Posted by Paul Vigna on September 20, 2010
Economy, Markets, Recession / 1 Comment

Now that the recession’s “officially” over, what changes if any can we expect to see?

- I expect that tomorrow the FOMC, the rate-setting committee of the Federal Reserve, will announce that it’s going to start raising interest rates, now that the recession’s over. After all, the Fed cut its overnight fed funds rate to zero in response to the recession. If the recession’s over, it should be self-evident that a zero percent interest rate is manifestly irresponsible. So forget all this talk about QE II, about another bond-buying scheme from the Fed. It’s time to start the exit strategies and rate tightening.

- I expect the Obama administration to phase out all stimulus programs, and to scuttle the programs it proposed just a few weeks ago, now that the recession’s over. Forget about extending the Bush tax cuts. They are not needed.
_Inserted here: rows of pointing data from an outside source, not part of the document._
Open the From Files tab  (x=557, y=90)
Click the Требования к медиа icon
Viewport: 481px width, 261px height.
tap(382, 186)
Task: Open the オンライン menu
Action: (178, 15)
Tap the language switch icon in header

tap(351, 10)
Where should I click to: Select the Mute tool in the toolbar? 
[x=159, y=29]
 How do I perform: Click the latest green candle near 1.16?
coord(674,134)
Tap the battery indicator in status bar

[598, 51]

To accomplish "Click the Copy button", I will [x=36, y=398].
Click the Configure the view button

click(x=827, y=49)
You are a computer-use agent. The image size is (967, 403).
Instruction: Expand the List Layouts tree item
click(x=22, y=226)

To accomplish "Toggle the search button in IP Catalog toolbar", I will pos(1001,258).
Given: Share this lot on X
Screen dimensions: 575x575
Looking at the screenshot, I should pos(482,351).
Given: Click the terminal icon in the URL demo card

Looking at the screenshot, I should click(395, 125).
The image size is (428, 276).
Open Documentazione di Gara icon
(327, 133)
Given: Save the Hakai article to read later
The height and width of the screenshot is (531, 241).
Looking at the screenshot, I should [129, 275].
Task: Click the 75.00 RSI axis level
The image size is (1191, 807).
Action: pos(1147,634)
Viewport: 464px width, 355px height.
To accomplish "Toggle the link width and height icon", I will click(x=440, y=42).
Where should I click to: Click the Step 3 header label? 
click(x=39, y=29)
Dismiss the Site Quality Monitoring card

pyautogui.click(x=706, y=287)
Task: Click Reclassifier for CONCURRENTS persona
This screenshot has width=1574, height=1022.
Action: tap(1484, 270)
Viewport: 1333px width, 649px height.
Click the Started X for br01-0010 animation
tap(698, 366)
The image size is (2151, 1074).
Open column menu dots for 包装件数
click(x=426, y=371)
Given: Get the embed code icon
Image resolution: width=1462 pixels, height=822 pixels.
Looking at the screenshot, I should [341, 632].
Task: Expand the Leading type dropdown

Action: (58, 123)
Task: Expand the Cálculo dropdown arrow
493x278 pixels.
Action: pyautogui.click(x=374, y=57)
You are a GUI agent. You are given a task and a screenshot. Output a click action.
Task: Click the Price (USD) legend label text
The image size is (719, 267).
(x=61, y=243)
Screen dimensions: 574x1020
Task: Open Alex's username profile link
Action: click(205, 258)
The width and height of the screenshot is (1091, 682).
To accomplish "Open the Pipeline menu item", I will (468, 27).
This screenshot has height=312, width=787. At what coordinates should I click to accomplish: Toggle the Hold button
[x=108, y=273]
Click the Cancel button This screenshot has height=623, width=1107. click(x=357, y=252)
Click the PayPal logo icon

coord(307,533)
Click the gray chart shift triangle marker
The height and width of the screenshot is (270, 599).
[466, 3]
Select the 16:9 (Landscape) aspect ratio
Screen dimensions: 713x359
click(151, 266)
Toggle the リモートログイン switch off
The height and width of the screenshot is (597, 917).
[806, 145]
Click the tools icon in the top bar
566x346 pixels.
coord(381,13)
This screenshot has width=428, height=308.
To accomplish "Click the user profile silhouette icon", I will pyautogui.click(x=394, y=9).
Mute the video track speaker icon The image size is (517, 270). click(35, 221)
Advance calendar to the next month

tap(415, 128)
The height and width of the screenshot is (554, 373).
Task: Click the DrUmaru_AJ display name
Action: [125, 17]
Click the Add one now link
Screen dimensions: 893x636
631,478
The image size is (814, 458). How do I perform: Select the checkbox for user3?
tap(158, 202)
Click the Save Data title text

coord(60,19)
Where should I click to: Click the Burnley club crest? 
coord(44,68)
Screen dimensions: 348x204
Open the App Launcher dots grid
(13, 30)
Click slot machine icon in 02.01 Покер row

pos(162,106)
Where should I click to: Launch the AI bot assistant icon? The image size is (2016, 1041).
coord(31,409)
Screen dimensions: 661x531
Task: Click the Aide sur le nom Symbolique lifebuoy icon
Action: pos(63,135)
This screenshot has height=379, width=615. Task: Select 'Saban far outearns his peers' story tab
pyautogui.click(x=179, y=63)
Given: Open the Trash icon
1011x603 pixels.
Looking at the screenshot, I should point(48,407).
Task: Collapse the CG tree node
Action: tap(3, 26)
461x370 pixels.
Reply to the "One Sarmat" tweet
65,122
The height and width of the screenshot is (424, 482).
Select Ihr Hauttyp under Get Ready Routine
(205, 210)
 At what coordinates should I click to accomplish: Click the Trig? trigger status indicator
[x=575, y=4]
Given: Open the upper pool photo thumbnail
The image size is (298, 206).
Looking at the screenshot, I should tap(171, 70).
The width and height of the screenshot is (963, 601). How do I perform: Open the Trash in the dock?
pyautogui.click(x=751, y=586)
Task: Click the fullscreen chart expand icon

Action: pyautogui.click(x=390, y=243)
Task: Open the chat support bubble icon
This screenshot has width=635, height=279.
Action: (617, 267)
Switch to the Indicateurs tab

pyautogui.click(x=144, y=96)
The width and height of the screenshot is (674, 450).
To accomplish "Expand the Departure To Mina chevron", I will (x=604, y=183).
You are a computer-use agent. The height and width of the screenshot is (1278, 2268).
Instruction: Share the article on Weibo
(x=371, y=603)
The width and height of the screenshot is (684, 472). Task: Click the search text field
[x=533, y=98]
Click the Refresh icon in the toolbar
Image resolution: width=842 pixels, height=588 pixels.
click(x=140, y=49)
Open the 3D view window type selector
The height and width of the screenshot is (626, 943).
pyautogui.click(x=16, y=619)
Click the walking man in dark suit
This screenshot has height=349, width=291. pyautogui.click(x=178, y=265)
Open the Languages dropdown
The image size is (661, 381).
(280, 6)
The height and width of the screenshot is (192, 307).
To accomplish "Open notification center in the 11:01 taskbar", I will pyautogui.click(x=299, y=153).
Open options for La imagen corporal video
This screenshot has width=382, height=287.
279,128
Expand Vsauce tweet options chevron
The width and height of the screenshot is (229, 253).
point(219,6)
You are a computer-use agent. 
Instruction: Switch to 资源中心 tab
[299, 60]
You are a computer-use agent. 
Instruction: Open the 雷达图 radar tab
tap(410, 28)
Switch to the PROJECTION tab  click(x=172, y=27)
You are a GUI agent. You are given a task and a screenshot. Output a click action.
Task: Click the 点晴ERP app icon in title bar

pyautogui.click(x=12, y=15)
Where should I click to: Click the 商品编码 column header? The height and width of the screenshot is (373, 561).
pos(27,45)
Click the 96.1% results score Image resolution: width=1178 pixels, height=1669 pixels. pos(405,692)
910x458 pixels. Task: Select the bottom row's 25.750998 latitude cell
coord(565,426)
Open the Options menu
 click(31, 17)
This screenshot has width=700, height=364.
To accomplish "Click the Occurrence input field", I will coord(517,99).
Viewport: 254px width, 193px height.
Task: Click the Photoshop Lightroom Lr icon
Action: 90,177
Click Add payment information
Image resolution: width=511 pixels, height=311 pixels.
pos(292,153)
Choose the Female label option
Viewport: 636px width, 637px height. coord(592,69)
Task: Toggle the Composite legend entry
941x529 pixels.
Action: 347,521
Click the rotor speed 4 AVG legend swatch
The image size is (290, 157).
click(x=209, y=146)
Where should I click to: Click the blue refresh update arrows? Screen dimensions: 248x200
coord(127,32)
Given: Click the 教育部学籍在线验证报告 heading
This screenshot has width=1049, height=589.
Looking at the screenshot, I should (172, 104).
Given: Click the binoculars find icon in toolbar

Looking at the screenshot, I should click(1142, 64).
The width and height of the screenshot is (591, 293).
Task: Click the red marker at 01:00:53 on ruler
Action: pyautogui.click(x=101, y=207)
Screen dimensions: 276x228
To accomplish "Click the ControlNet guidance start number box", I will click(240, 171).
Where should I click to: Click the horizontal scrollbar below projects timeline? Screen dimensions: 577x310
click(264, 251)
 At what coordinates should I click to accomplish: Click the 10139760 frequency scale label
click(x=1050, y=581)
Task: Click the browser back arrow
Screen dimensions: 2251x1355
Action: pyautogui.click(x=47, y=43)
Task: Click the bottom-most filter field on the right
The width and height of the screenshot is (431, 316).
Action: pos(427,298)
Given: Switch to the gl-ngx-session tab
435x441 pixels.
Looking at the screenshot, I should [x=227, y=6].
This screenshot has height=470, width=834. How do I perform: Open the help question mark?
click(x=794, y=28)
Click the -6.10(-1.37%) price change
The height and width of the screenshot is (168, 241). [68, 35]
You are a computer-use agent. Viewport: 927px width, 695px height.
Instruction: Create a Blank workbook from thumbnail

The economy’s expanding.

- The debate over whether or not to extend unemployment benefits will disappear on its own now that the recession’s over, as companies start hiring again and that army of the unemployed dwindles down to nothing.

- The FASB, the Financial Accounting Standards Board, reinstates the rules for mark-to-market accounting that existed before the recession started, now that the recession’s over. After all, the rules were suspended because of the emergency created by the credit crisis. If the crisis is over, it’s time to reinstate the old rules.

- States and local governments will balance their budgets again, as their revenue rises, since now that the recession’s over and the economy’s expanding citizens will see their incomes recover, which will boost the tax rolls.

How many of those things do you expect to happen? I’d put the odds on them, in order, at zero, zero, zero, zero and zero. So long as the Fed is keeping interest rates at zero, a number that in any other context would be considered dangerously irresponsible, so long as hiring remains stagnant, so long as the government is more concerned about stimulus than austerity, so long as state and local governments remain on the edge of the budgetary abyss, whatever tag we give the economy won’t matter. It’s a point John’s made a few times, and it’s worth bearing in mind as you hear people trying to talk up the recovery.

It’s going to a long, protracted, painful phase we’re going through here.